Dr. Karen Weber survived malaria in the late 1980s.Greenfest Boston

Dr. Karen L. Weber, Executive Director of the Foundation for a Green Future and Coordinator of Boston GreenFest, shared with Metro what it's like to endure and survive malaria.

On Wednesday, Massachusetts General Hospital announced that a man who recently traveled from Liberia had contracted malaria. The hospital was also monitoring him for Ebola.

Metro: When and where did you contract malaria?

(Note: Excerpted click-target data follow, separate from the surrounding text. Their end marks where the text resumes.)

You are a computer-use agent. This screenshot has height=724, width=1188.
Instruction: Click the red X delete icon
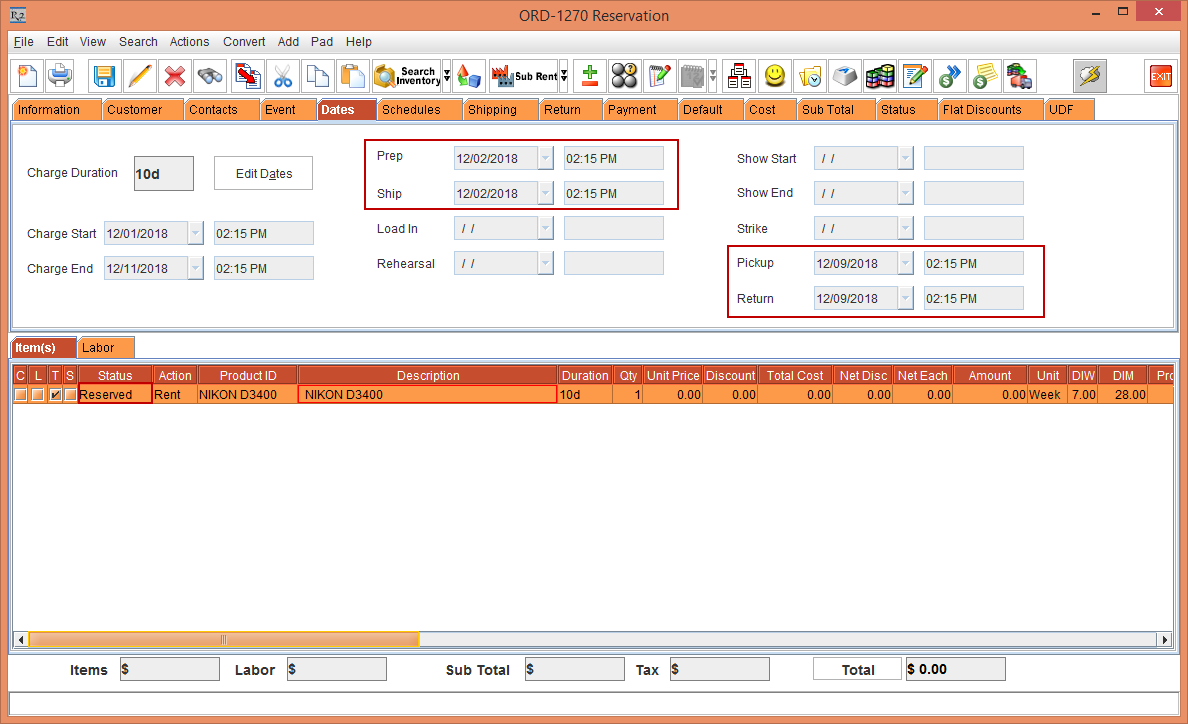175,76
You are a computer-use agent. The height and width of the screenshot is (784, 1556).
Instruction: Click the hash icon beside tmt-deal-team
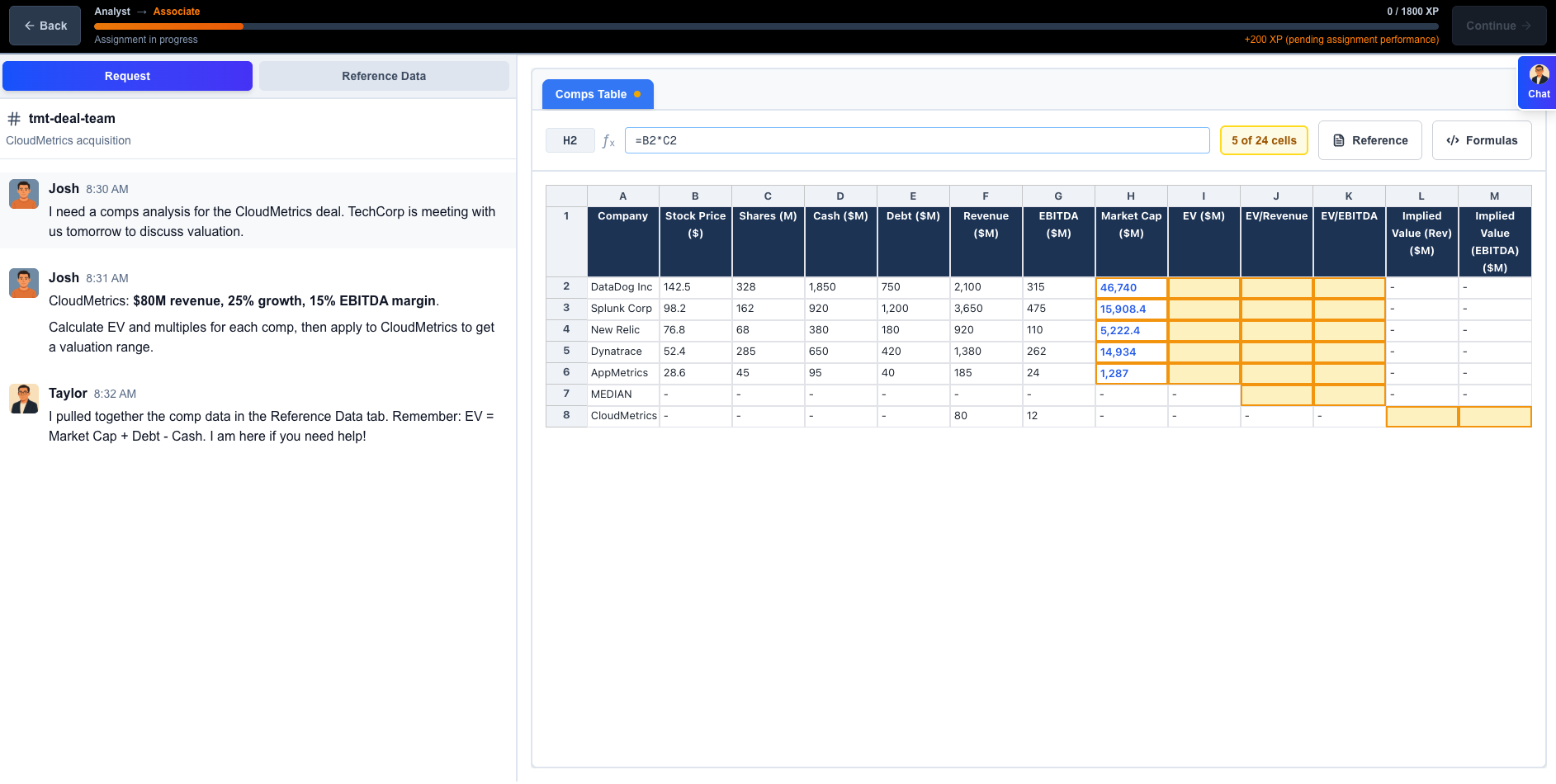click(x=13, y=118)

Weber: It's very vivid. I lived for four years in West Africa. I was about 30 years old. I was doing doctoral work… Mosquitos are rampant, so you never know when infection happens. There is no real way of protecting yourself.

 

Metro: What did it feel like?

Weber: There were phases of cold sweats and feeling really hot. You have to change your sheets three times a day; you're just losing so much water. Your body is just white, and you feel every muscle that you didn't know you had. It feels like a pounding, almost like a migraine behind your eyes. You feel weakness. You feel pain. It just comes on all at once.

Metro: How long did it take to recover?

Weber:About six to eight days. I had an IV and malaria pills.

Metro: What was the worst part of the experience?

Weber: Realizing that this thing had just come onto me so quickly, not to mention being so far away from home. I thought, 'How am I going to handle this?'

Metro: Do you think more needs to be done in malaria affected countries?

Weber: Definitely. We ramped up all the money for AIDS but the things that are regularly keeping people from being healthy on a regular basis are malaria and cholera.